**Source extract**
· · · · · · ·
San Fermin - Belong

Pitchfork 58

The basic conceit behind San Fermin, the Brooklyn chamber-pop ensemble led by songwriter and producer Ellis Ludwig-Leone, has an obvious if not unlimited appeal. Like Sufjan Stevens circa Illinois, they bring classical flourishes to indie and folk conventions, bolstered with soaring choruses and spirited performances. This studied approach lost some of its charm on 2015’s bombastically scattershot Jackrabbitand with over five decades of baroque-pop history, from the Beach Boys to Rostam, they could be drawing from a much deeper well of influences. But San Fermin are still an unusual act. They’re an eight-piece in a music economy long removed from the heyday of huge collectives. And though he guides the group, Ludwig-Leone—who is music director and resident composer for a ballet company, and also had a premiere at the New York City Ballet in 2015—doesn’t sing. Lead vocal duties are rather shared between the capable two-pronged attack of Charlene Kaye and Allen Tate.
· · · · · · ·
**Listed entries**
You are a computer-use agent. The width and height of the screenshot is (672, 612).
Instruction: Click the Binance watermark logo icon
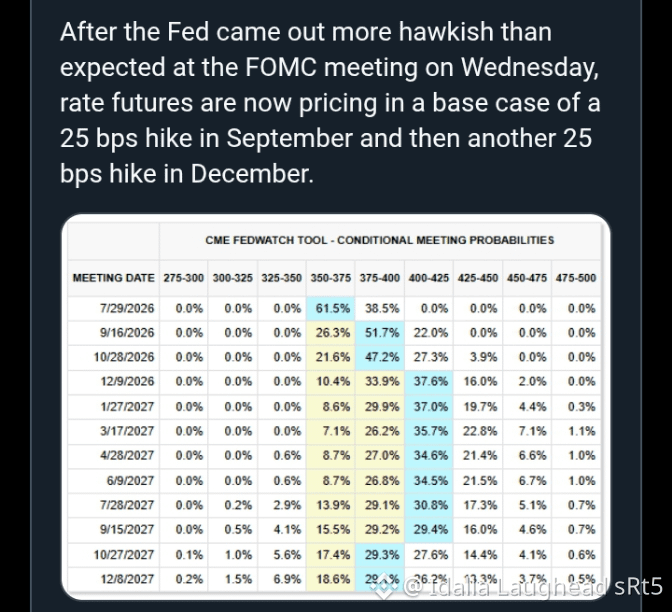click(x=384, y=586)
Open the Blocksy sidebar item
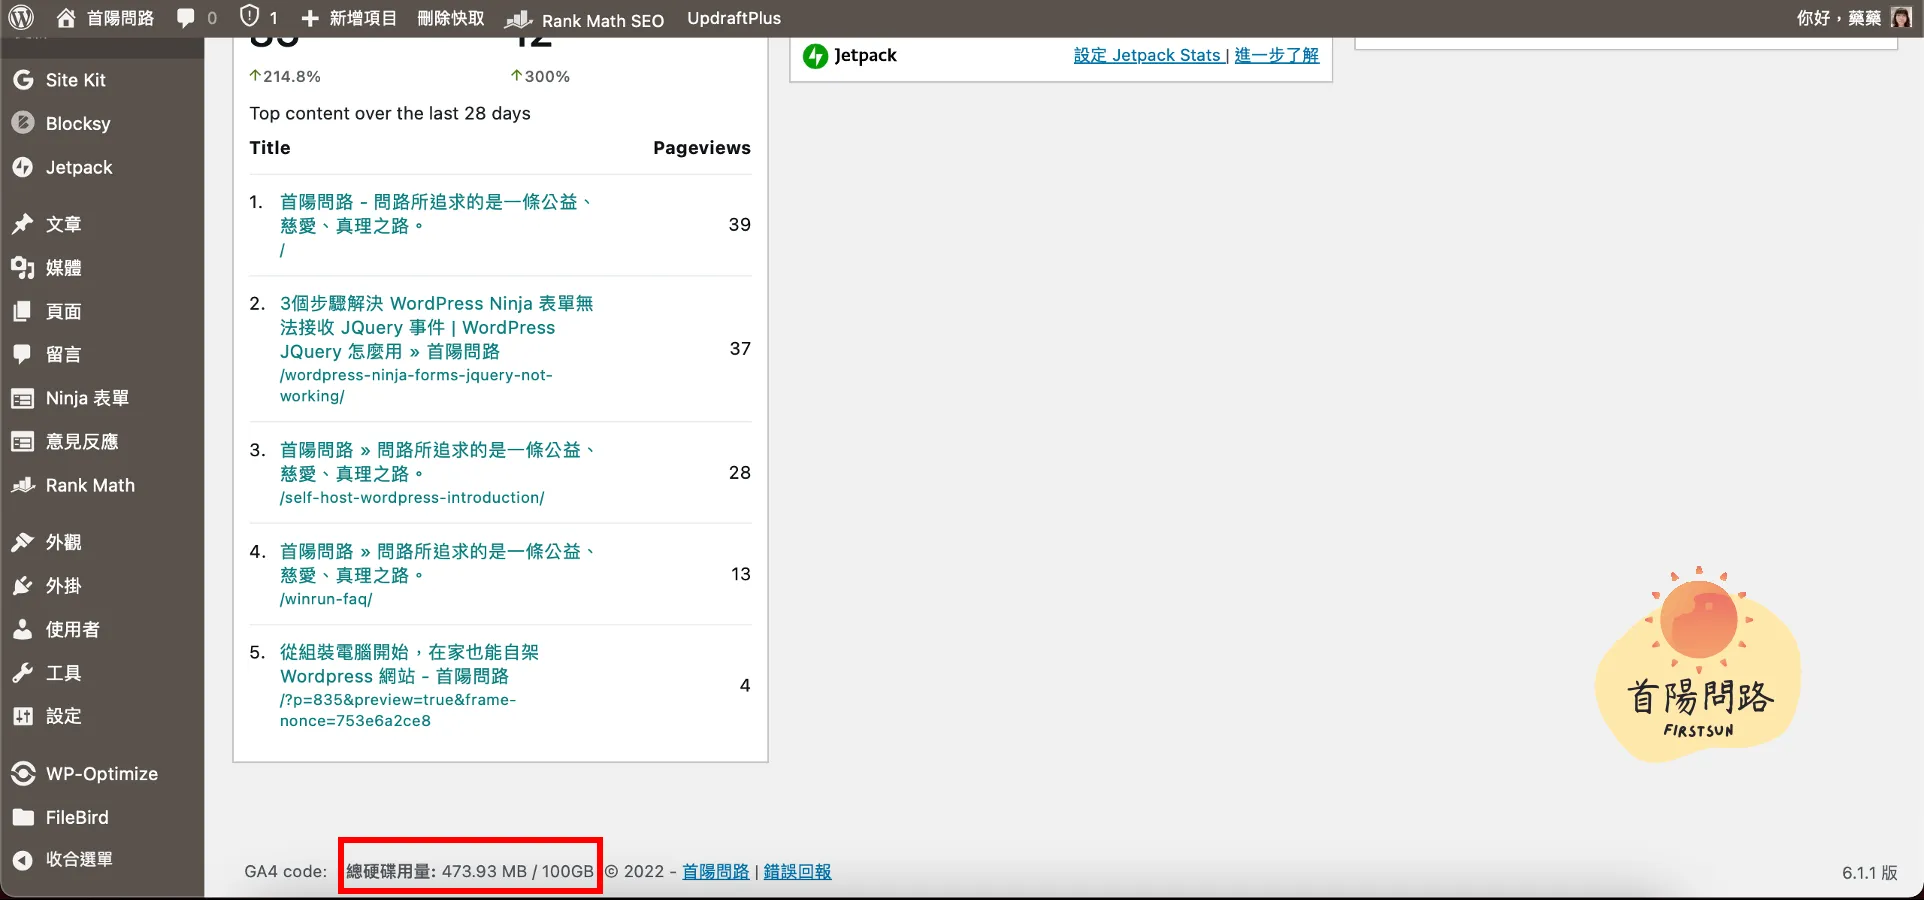The height and width of the screenshot is (900, 1924). [78, 124]
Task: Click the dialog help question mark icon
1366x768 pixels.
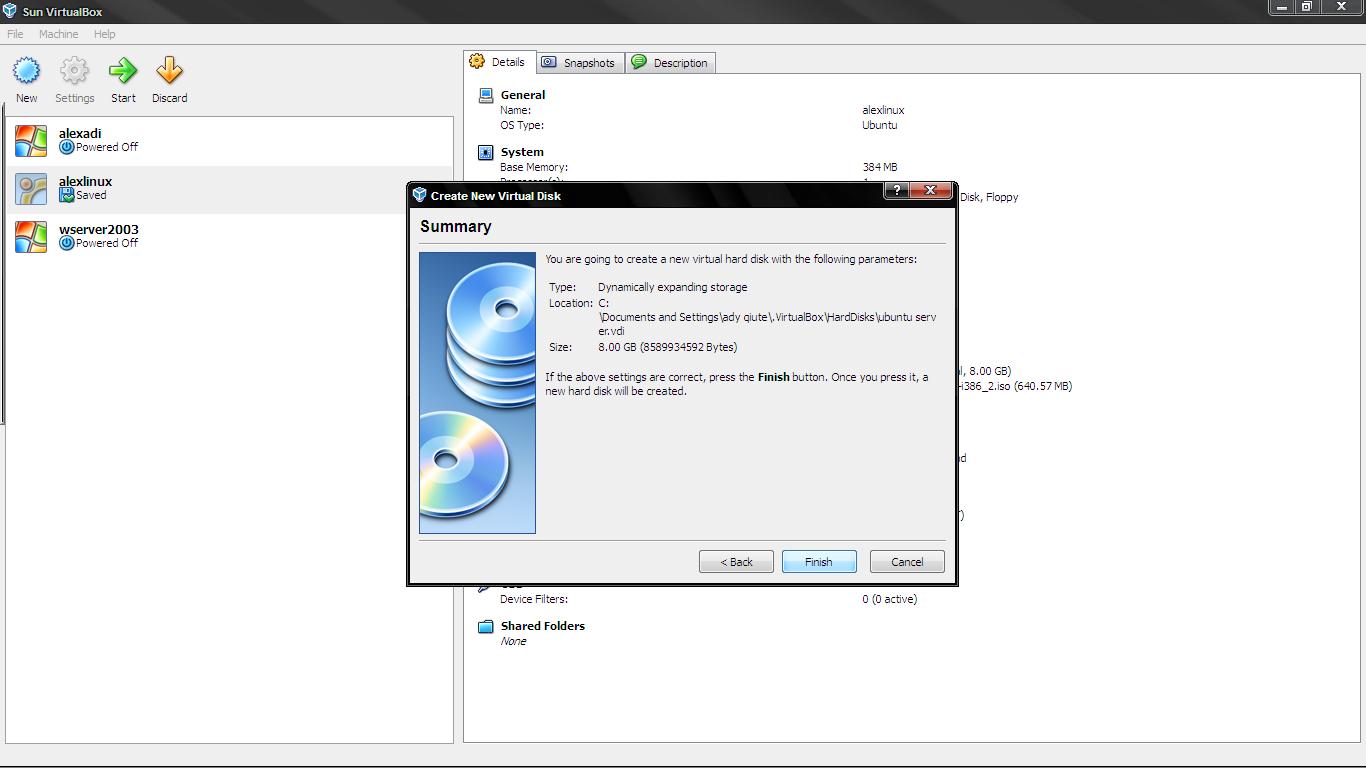Action: 896,190
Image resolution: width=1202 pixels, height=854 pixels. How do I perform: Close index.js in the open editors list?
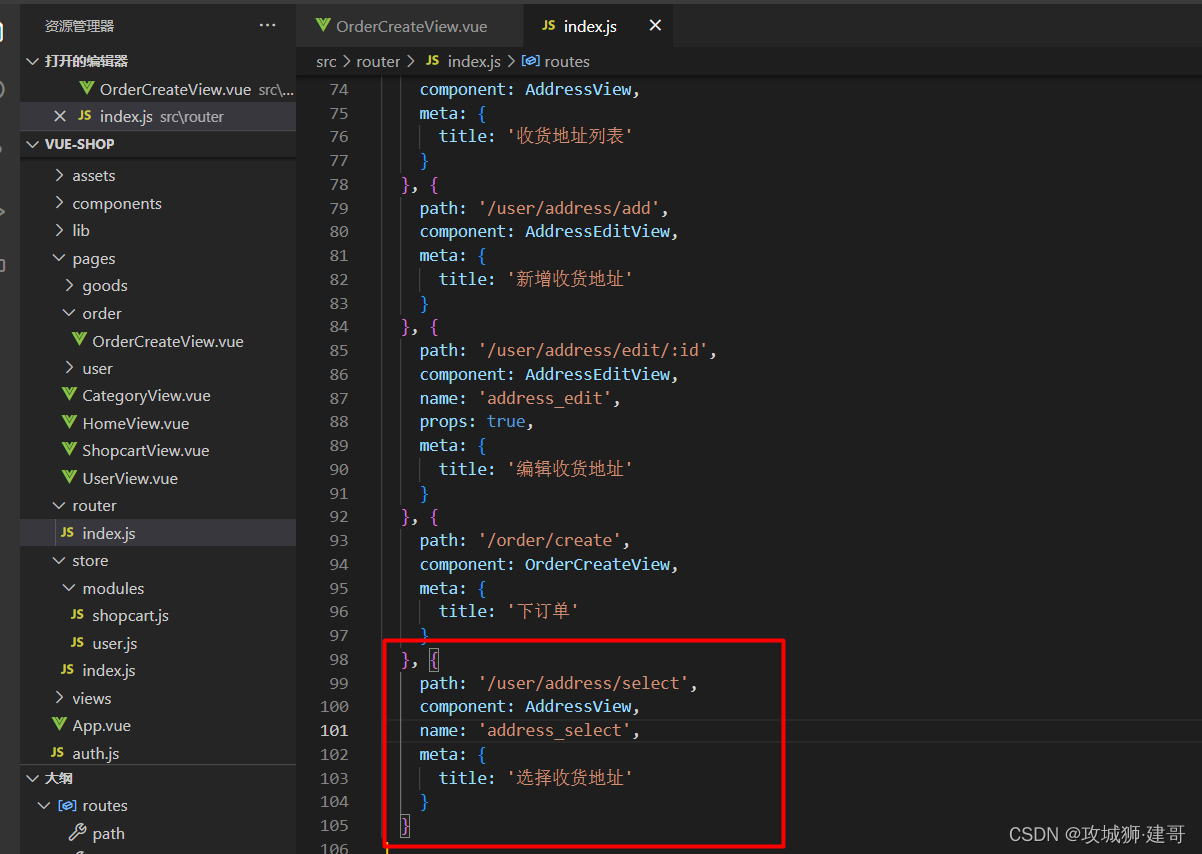(60, 116)
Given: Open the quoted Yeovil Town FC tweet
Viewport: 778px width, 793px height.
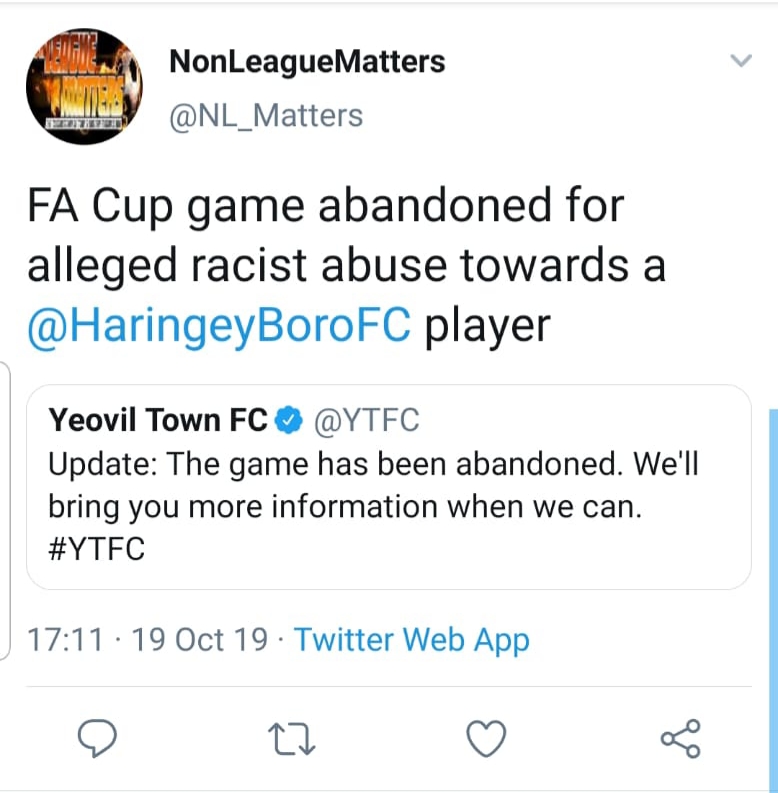Looking at the screenshot, I should pyautogui.click(x=388, y=487).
· · · · · · ·
**What needs to be done**
For each statement about the San Fermin review, answer yes or no and quote the words of the review that decide it: (a) San Fermin are based in Brooklyn. (b) Ellis Ludwig-Leone sings lead for the group. (c) The group has eight members. You won't need the lines to do this.

**Answer**
(a) Yes: "the Brooklyn chamber-pop ensemble"
(b) No: "Lead vocal duties are rather shared between the capable two-pronged attack of Charlene Kaye and Allen Tate."
(c) Yes: "They’re an eight-piece in a music economy long removed from the heyday of huge collectives."